Media informasi dan komunikasi kontemporer menawarkan keuntungan yang jelas dan instan bagi individu modern sesuai dengan kebutuhan dan gaya hidup modernya. Keuntungan yang ditawarkan sekaligus memiliki konsekuensi konsekuensi kultural dan psikologis yang negatif bahkan lebih dirasakan sebagai ancaman kualitas kehidupan individual modern. Kita mungkin pernah memperhatikan dalam sebuah kesempatan dimana ayah, ibu dan anak sedang menghabisan waktu weekend bersama di sebuah restoran. Tujuan orang pergi ke restoran adalah untuk makan, berbincang santai atau pun relaks sejenak dari segala rutinitas keseharian. Harapan seperti ini mungkin jauh, ketika anda melihat ketiga orang tersebut sibuk dengan gadgetnya masing-masing.

Si Ayah sibuk menelpon rekan bisnisnya, ibu sangat serius memilih barang di online shop, dan anaknya sibuk sendiri dengan virtual game-nya. Terdapat kesan, ketiga orang ini tidak hanya hadir di dalam ruangan itu saja, tetapi juga di suatu tempat yang lain. orang yang pertama perhatiannya terserap kepada rekannya yang tidak ada di ruangan yang sama, si ibu pikirannya terkonsentrasi pada barang-barang murah dan berkualitas, sedangkan perhatian anak tersedot ke dalam virtual game yang sedang dimainkannya. Manuel Castells menyebutnya dengan revolusi teknologi dimana terdapat beberapa presensi (presence) sekaligus.

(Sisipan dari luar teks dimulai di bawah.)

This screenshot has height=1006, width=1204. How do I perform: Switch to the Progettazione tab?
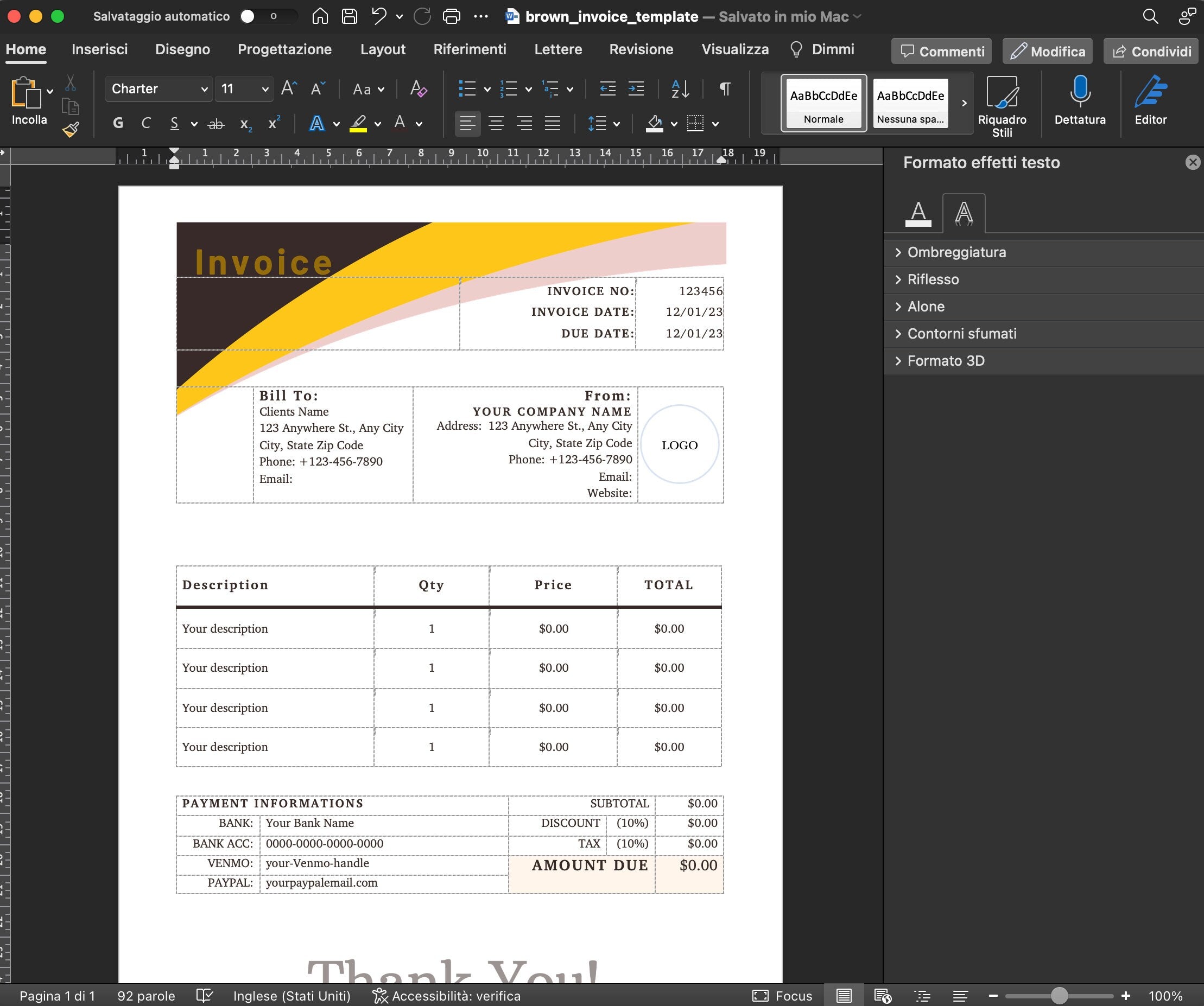(284, 49)
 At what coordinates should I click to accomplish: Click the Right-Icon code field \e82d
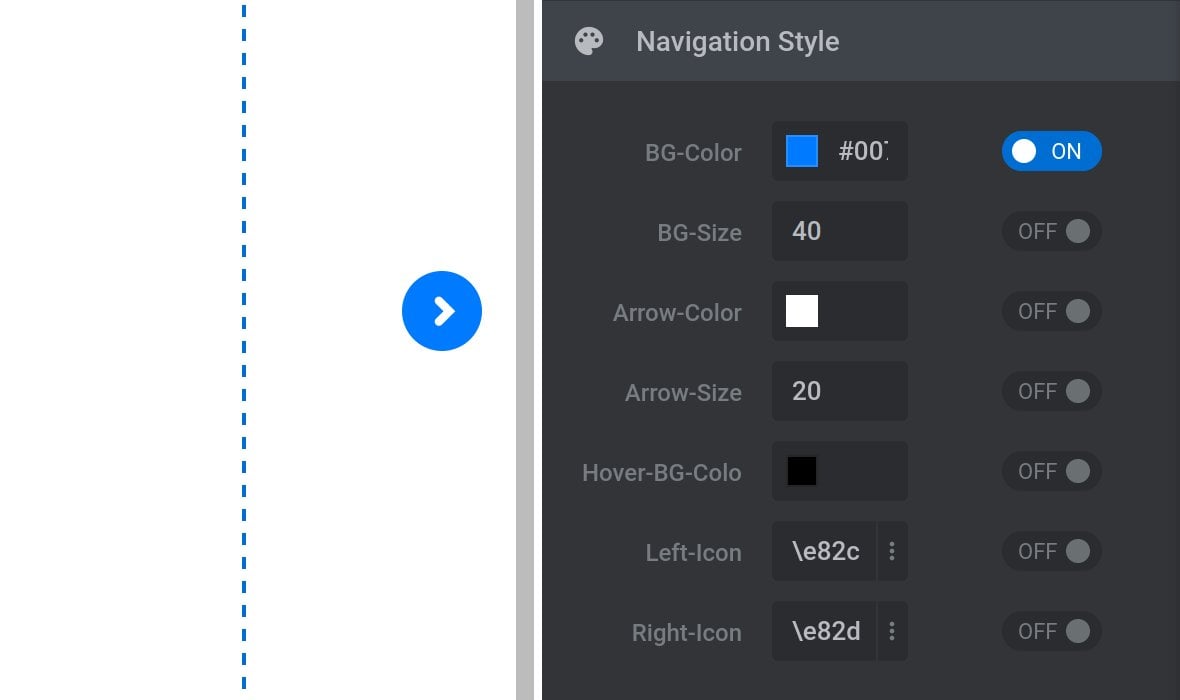point(825,631)
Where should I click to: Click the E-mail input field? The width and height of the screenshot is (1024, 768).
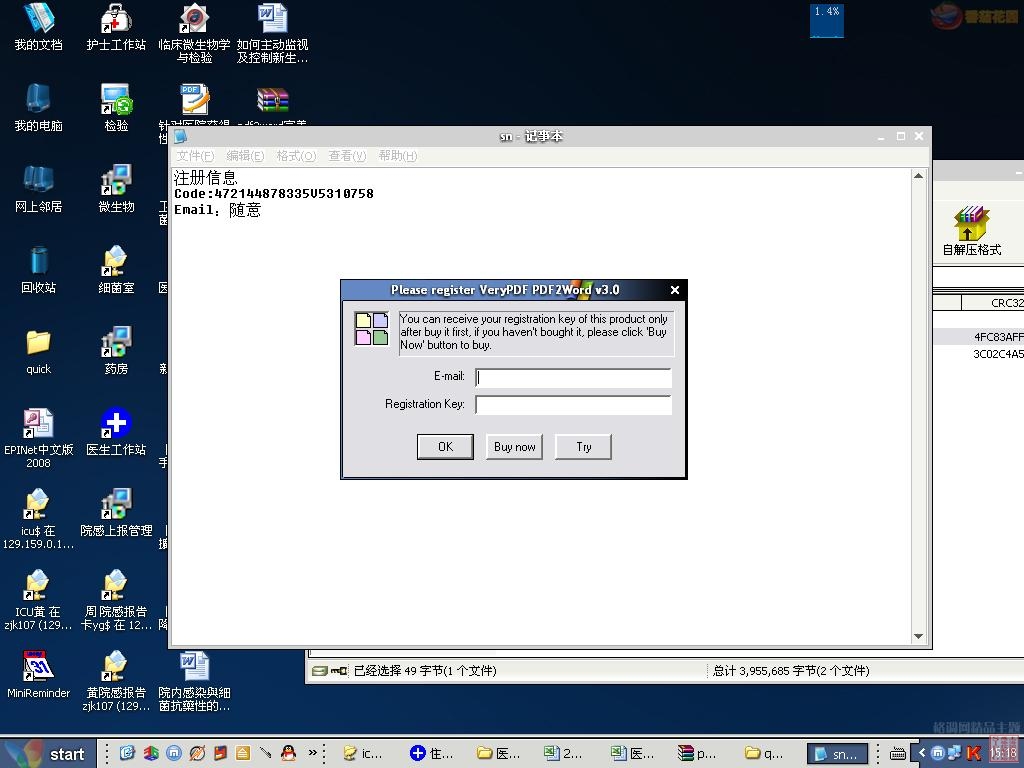[x=573, y=377]
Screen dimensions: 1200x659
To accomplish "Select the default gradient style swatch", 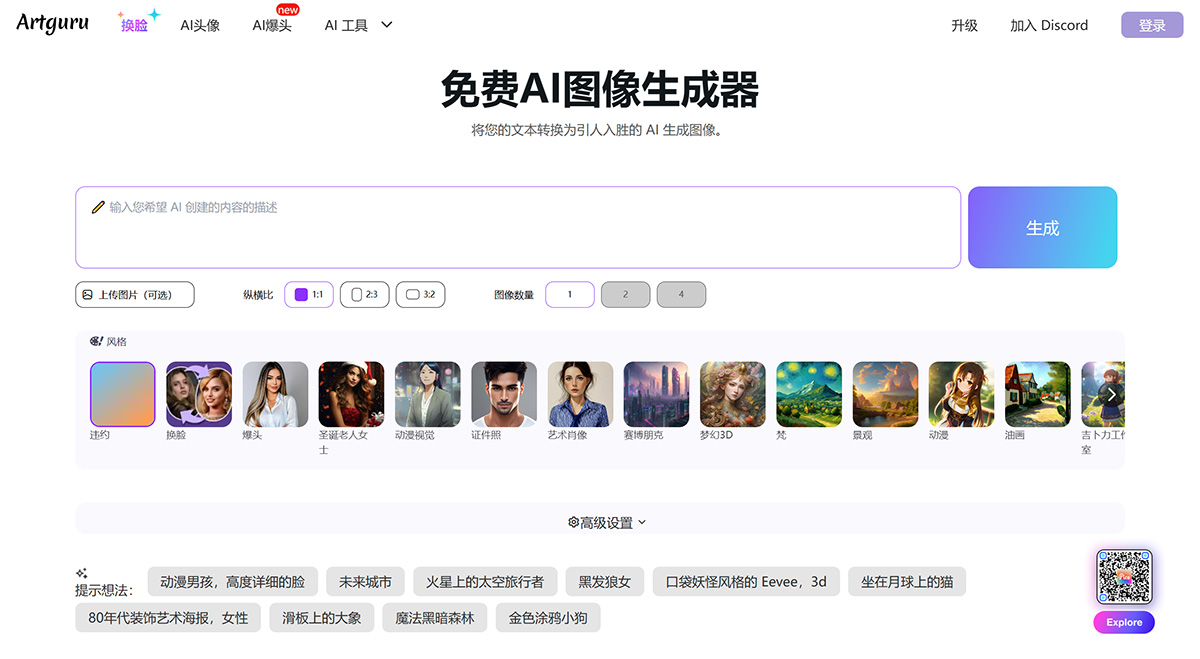I will coord(123,393).
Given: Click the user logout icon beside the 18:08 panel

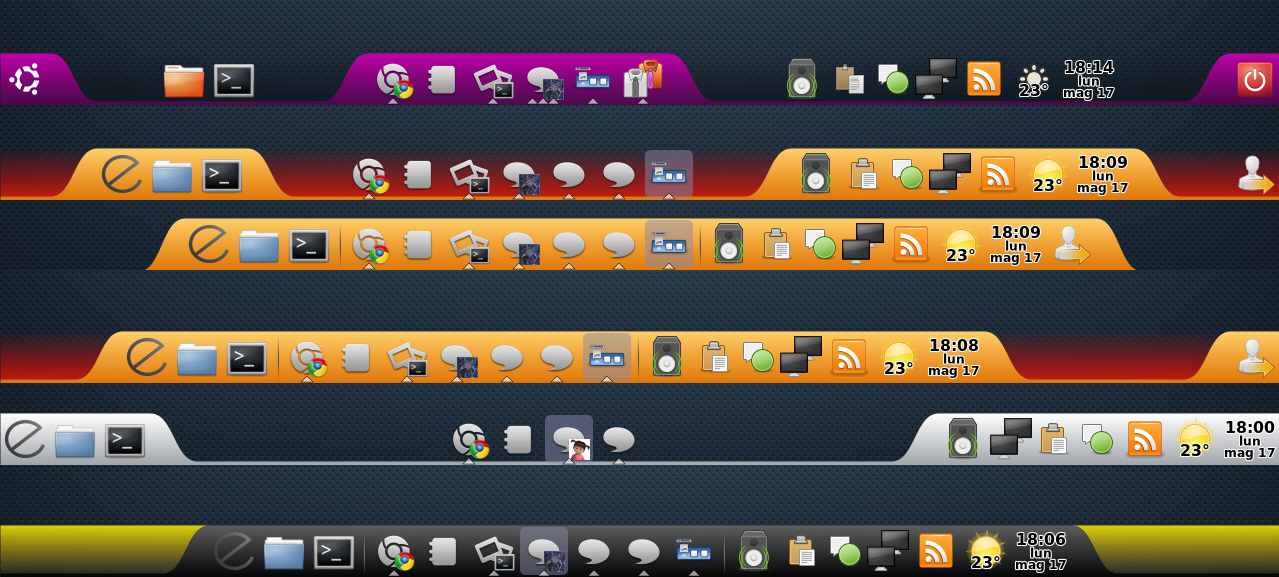Looking at the screenshot, I should click(x=1254, y=357).
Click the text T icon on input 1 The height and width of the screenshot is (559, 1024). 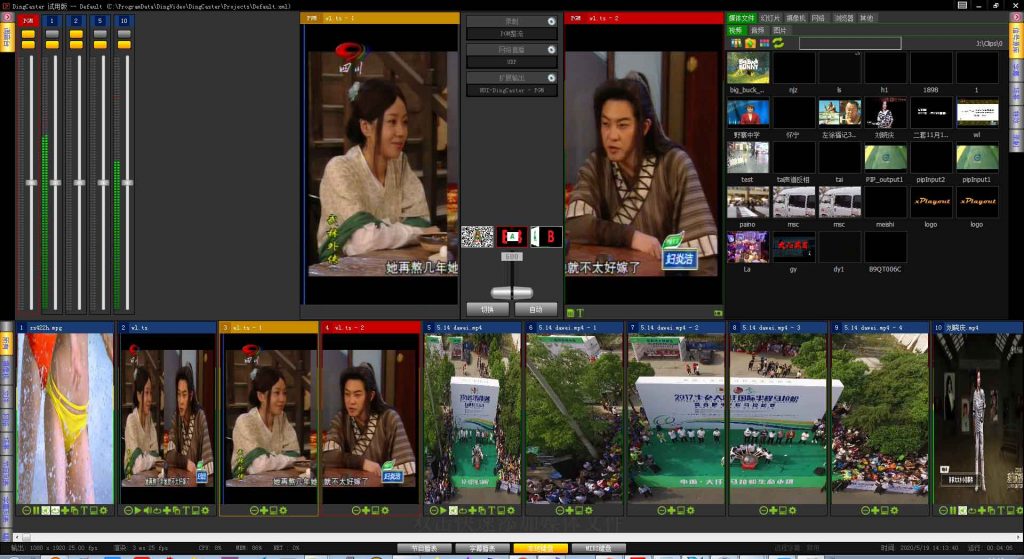84,510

Pertama, presensi merupakan bagian dari keseluruhan lingkungan seseorang, yang relatif terbebas dari bagian-bagian lain dalam lingkungan, tetapi mampu menyerap perhatian orang secara terus-menerus. Lingkungan fisik terdekat seseorang merupakan presensi.  Tetapi berbeda dengan gadget. sebuah gadget dapat begitu menyerap segenap perhatian orang ke layar LCD sehingga orang itu terlepas dari lingkungan fisik dekatnya. Para pecandu gadget, kadang tidak menghiraukan waktu, bahkan lupa akan prioritas hidupnya termasuk waktu untuk makan. Oleh karena itu, presensi menuntut perhatian seseorang secara utuh, tak terbagi. Tidak mungkin seseorang terlibat dalam dua presensi secara serentak. Misalnya, tidak mungkin belajar sambil nonton TV, atau telepon sambil mengetik. Sebalikanya, jauh lebih mudah untuk secara serentak terlibat dalam beberapa aspek dari lingkungan yang bukan merupakan presensi. Misalnya, bercakap-cakap sambil makan bakso, atau mengetik sambil minum kopi. Memadukan beberapa presensi sekaligus akan menghasilkan kerugian serius dalam hal kualitas hidup.

Kedua, hilangnya perhatian atau keterlibatan. Anda hanya bisa terlibat atau berkonsentrasi penuh dalam satu presensi. Ketika sejumlah presensi terdapat di sekitar anda, anda harus memilih salah satu dari mereka. Jika tidak, keterlibatan, kepekaan, atau perhatian terancam hilang. Misalnya, anda tidak bisa menghabiskan waktu dan perhatian bersama keluarga sambil anda juga menaruh perhatian pada pembicaraan anda di telepon. Menurut Albert Borgmann (1984), keterlibatan atau pun perhatian yang penuh merupakan unsur utama bagi kehidupan yang baik. Ketika terus-menerus terdapat beberapa presensi yang bersaing memperebutkan perhatian anda, menjadi sulit untuk bisa sepenuhnya terlibat dengan salah satu dari mereka. Sebagai akibatnya, kehidupan dalam lingkungan-lingkungan dengan presensi-presensi yang bersaing menjadi terancam oleh bahaya kepanikan atau kekacauan.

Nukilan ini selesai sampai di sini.